The eggs vary from four to six in number, and also differ greatly in their size, so much so that the question has arisen if there are not two species, closely resembling, but differing chiefly in their size. Of this, however, there is no evidence other than in these marked variations in the eggs.

In the Great Basin, Mr. Ridgway found this bird abundant in all the bushy localities in the vicinity of water, but it was confined to the lower portions, never being seen high up on the mountains, nor even in the lower portions of the mountain cañons.

Their eggs exhibit a variation in length of from .55 to .72 of an inch, and in breadth from .48 to .58 of an inch; the smallest being from Georgia, and the largest from Kansas. They are of a beautiful clear crystalline-white ground, and are dotted, blotched, and marbled around the larger end with purple, reddish-brown, and dark umber.
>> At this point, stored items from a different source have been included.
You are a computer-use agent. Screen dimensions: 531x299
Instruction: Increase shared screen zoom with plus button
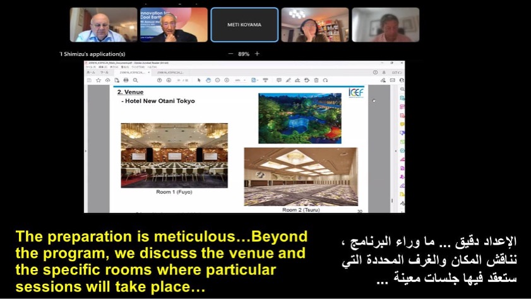click(257, 54)
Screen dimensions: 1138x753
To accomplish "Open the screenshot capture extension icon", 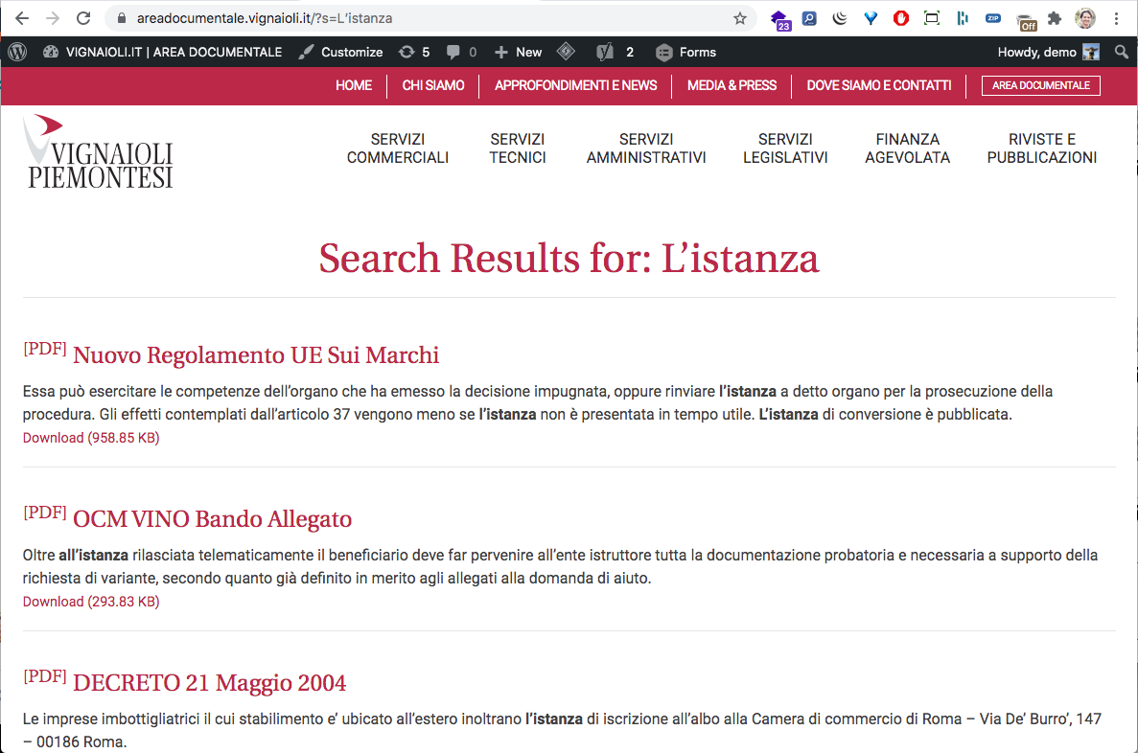I will (931, 18).
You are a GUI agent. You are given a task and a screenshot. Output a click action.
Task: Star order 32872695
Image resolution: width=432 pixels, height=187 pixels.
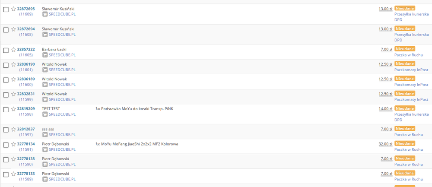[13, 9]
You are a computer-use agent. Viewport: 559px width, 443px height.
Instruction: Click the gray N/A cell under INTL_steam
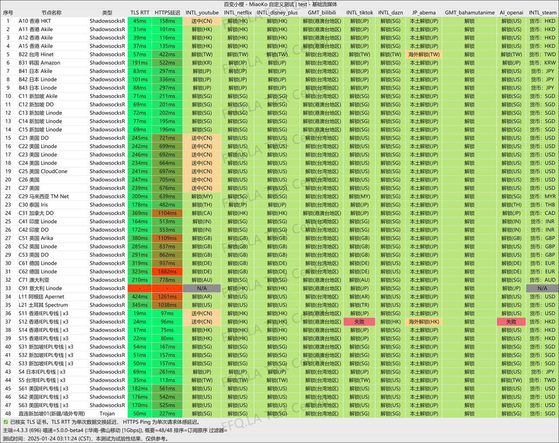pos(542,288)
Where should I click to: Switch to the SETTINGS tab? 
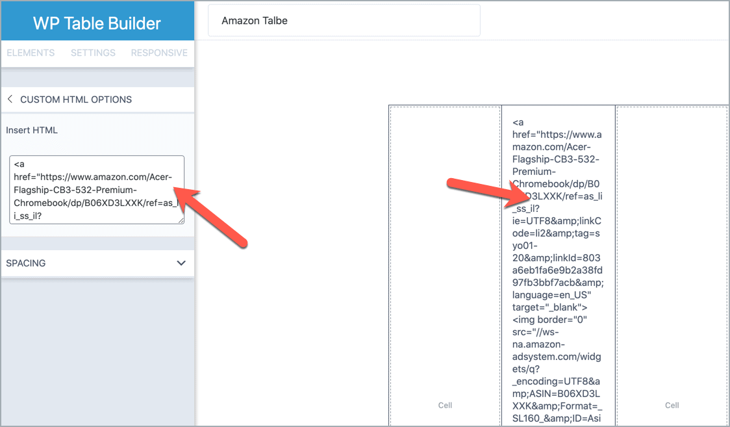tap(93, 53)
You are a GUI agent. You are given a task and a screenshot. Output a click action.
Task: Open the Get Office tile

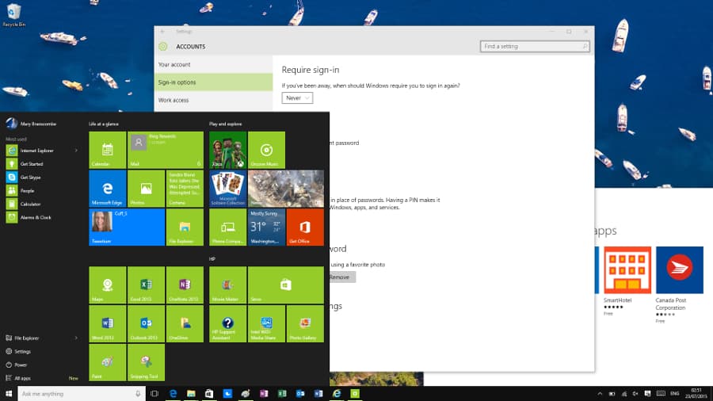pyautogui.click(x=305, y=227)
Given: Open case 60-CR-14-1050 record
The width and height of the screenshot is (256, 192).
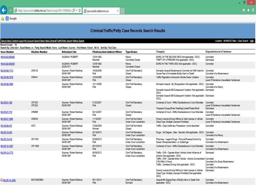Looking at the screenshot, I should click(9, 180).
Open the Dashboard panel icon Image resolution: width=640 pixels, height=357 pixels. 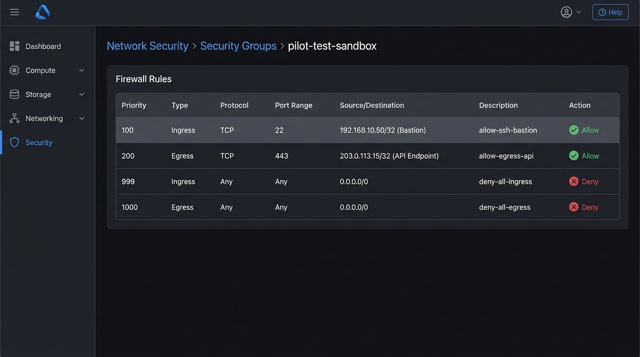click(x=14, y=46)
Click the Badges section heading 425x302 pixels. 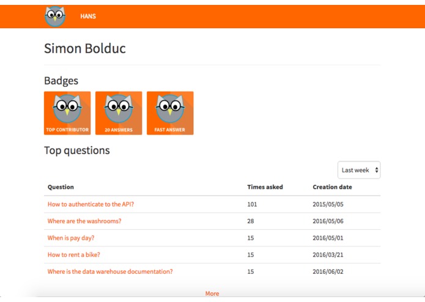61,81
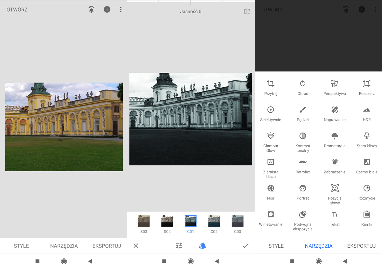Click the Jasność 0 brightness indicator
The image size is (382, 269).
190,12
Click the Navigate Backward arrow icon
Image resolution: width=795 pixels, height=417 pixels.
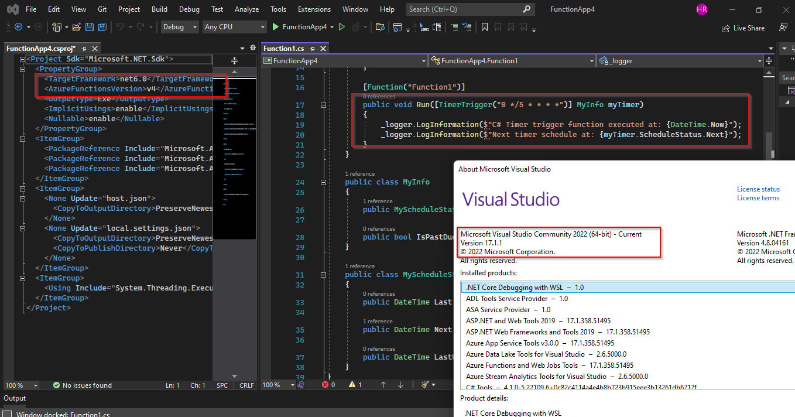coord(18,27)
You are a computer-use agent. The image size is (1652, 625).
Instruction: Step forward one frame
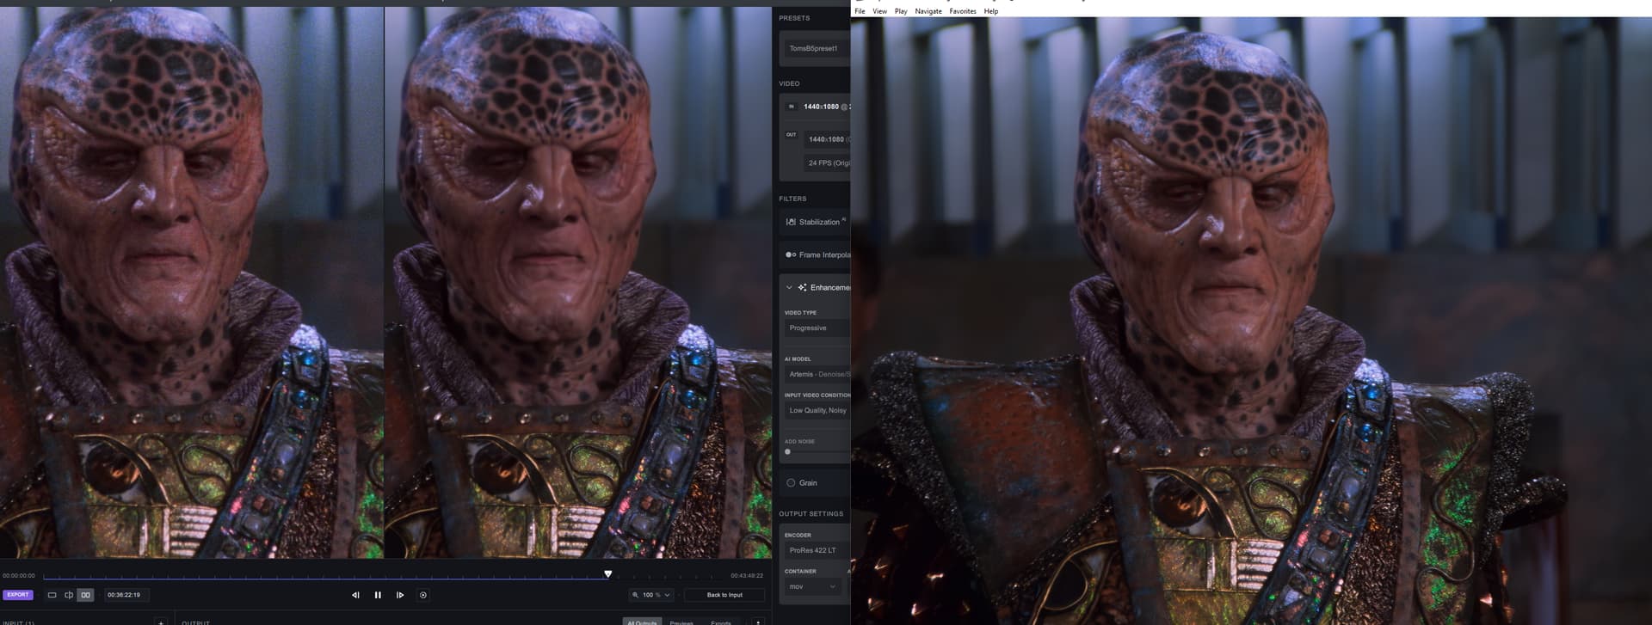(x=400, y=595)
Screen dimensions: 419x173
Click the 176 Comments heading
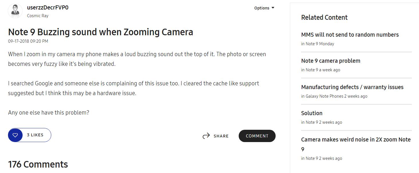[38, 164]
Geothlypis philadelphia, Baird.

MOURNING WARBLER.

Sylvia philadelphia, Wils. Am. Orn. II, 1810, 101, pl. xiv; Aud.; Nutt. Trichas philadelphia, Jard.—Reinhardt, Vidensk. Meddel. for 1853, and Ibis, 1861, 6 (Greenland). Geothlypis phila. Baird, Birds N. Am. 1858, 243, pl. lxxix, fig. 3; Rev. 226.—Sclater, Catal. 1861, 27 (Orizaba).—Lawrence, Ann. N. Y. Lyc. 1861, 322 (Panama).—Samuels, 207.—Dresser, Ibis, 1865, 476.

Figures: Wils. Am. Orn. II, pl. xiv.—Aud. Birds Am. II, pl. ci.

Sp. Char. Wings but little longer than the tail, reaching but little beyond its base. Adult male. Head and neck all round, with throat and forepart of breast, ash-gray, paler beneath. The feathers of the chin, throat, and fore breast in reality black, but with narrow ashy margins more or less concealing the black, except on the breast. Lores and region round the eye dusky, without any trace of a pale ring. Upper parts and sides of the body clear olive-green; the under parts bright yellow. Tail-feathers uniform olive; first primary, with the outer half of the outer web, nearly white. Female with the gray of the crown glossed with olive; the chin and throat paler centrally, and tinged with fulvous; a dull whitish ring round the eye. Length, 5.50; wing, 2.45; tail, 2.25. Young not seen.

Hab. Eastern Province of United States to British America; Greenland; Southeastern Mexico, Panama R. R., and Colombia. Not recorded from West Indies or Guatemala. Costa Rica (Lawr.).

Specimens vary in the amount of black on the jugulum, and the purity of the ash of the throat. The species is often confounded with Oporornis agilis, to which the resemblance is quite close. They may, however, be distinguished by the much longer and more pointed wings, and more even tail, shorter legs, etc., of agilis. The white ring round the eye in the female philadelphia increases the difficulty of separation.